PARIS (AFP) – France on Thursday bid farewell to former prime minister Lionel Jospin, with President Emmanuel Macron leading a national tribute to the influential leftwing statesman credited with major welfare reforms.
Jospin, who introduced the 35-hour work week when he was head of government from 1997 to 2002, died on Sunday aged 88.
The ceremony took place at the historic Les Invalides national monument, the resting place of Napoleon Bonaparte, in the presence of Prime Minister Sebastien Lecornu, top left-wing politicians, and other high-profile guests.
Jospin’s widow, the philosopher Sylviane Agacinsky, 80, was in attendance.

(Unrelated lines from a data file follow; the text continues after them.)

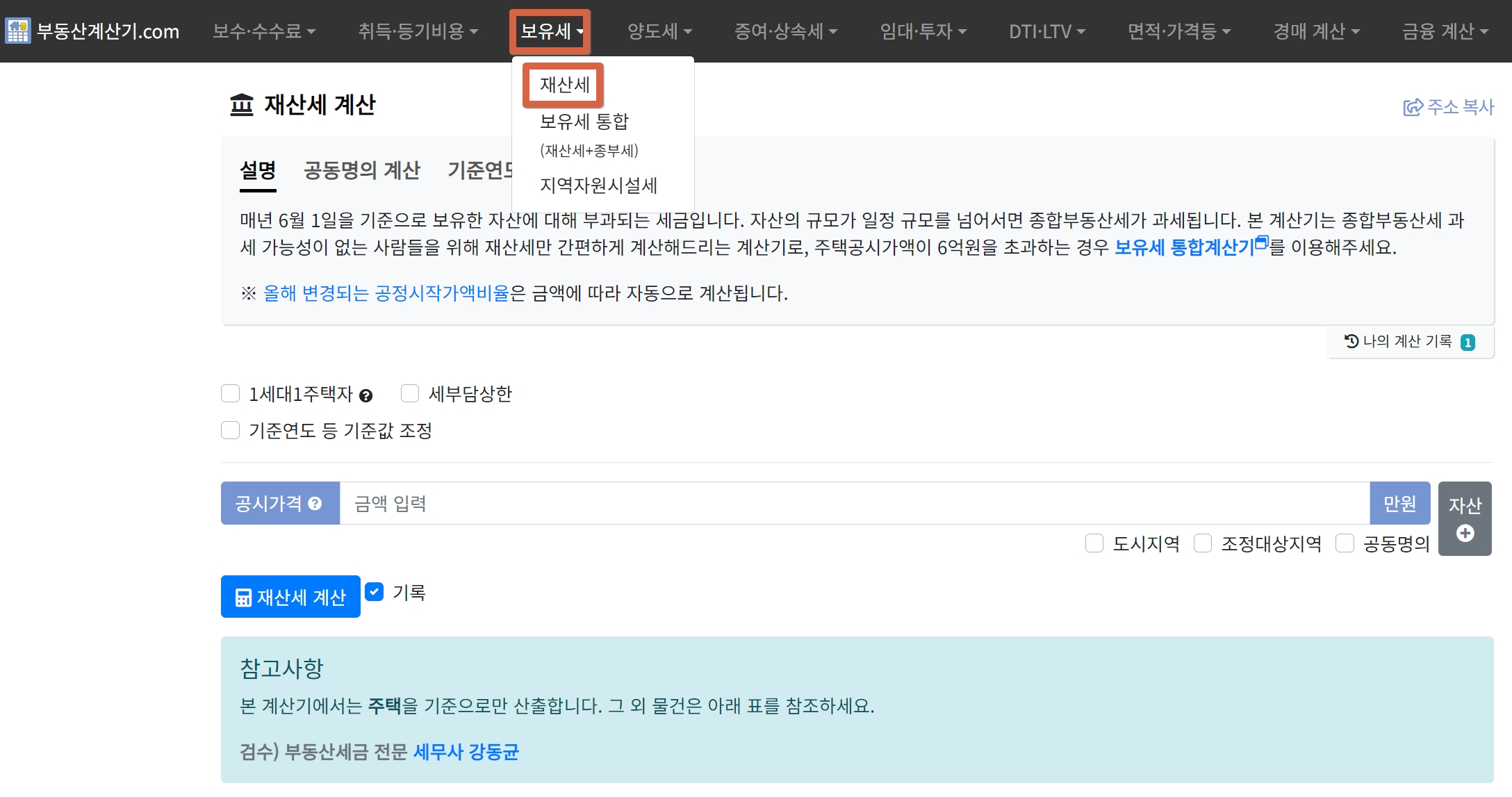This screenshot has height=797, width=1512.
Task: Click the 부동산계산기.com logo icon
Action: point(17,31)
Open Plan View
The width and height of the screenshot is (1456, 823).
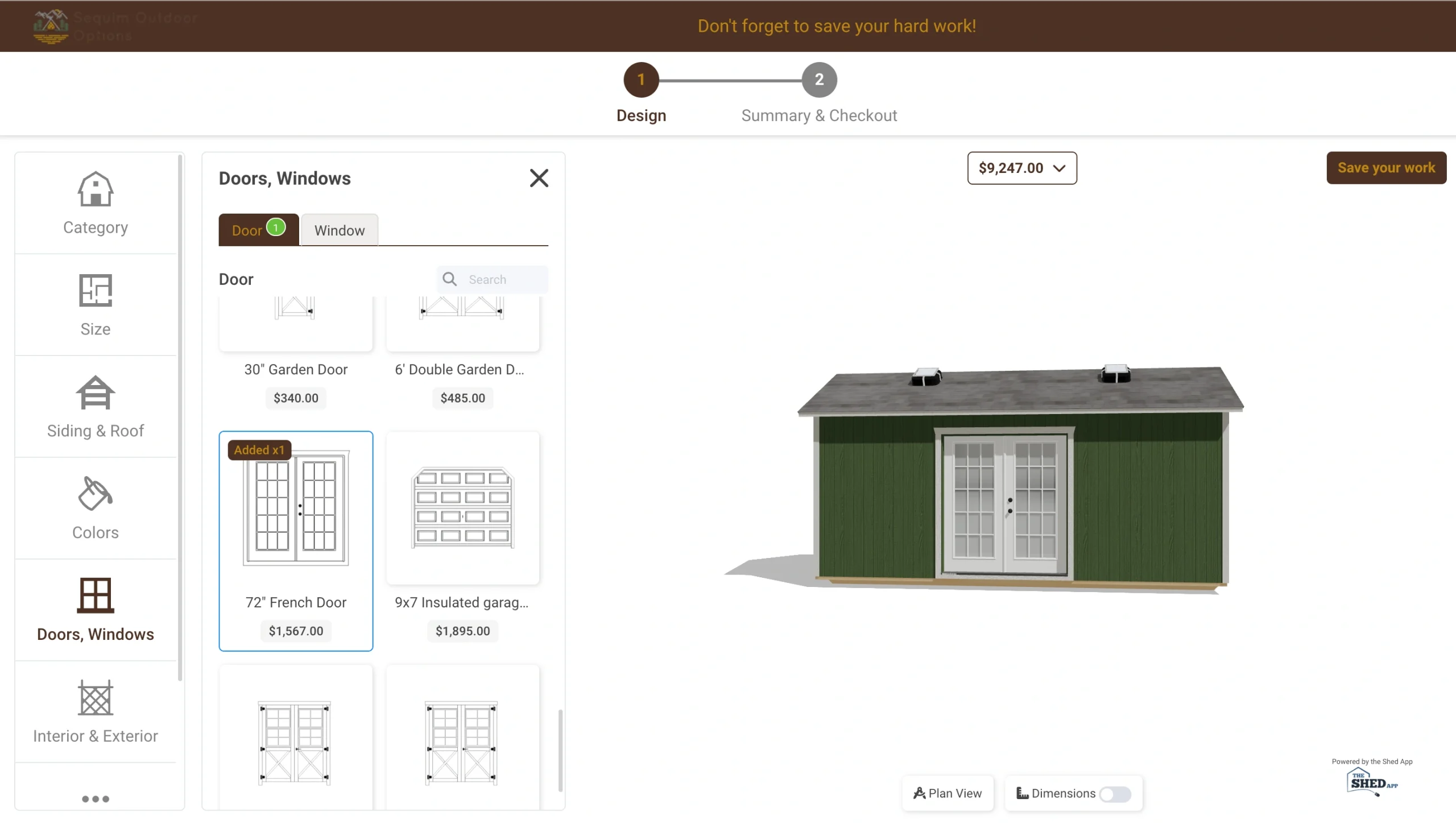(x=948, y=793)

Members of the Republican Guard carried the casket draped in a French flag into the courtyard to the beat of a drum before Macron read a eulogy, saying Jospin fought for justice and freedom.
“He helped bring France into the new century,” Macron said.
“Lionel Jospin modernized the nation’s economic, social and democratic life in an unprecedented manner.”
Afterwards the Republican Guard Band performed a post?war French classic, “Les Feuilles Mortes” (“The Dead Leaves“), which Jospin himself had sung on television in 1984.
Jospin was to be buried at the Montparnasse cemetery in the south of Paris. Several thousand people were expected to attend the funeral, which is open to the public.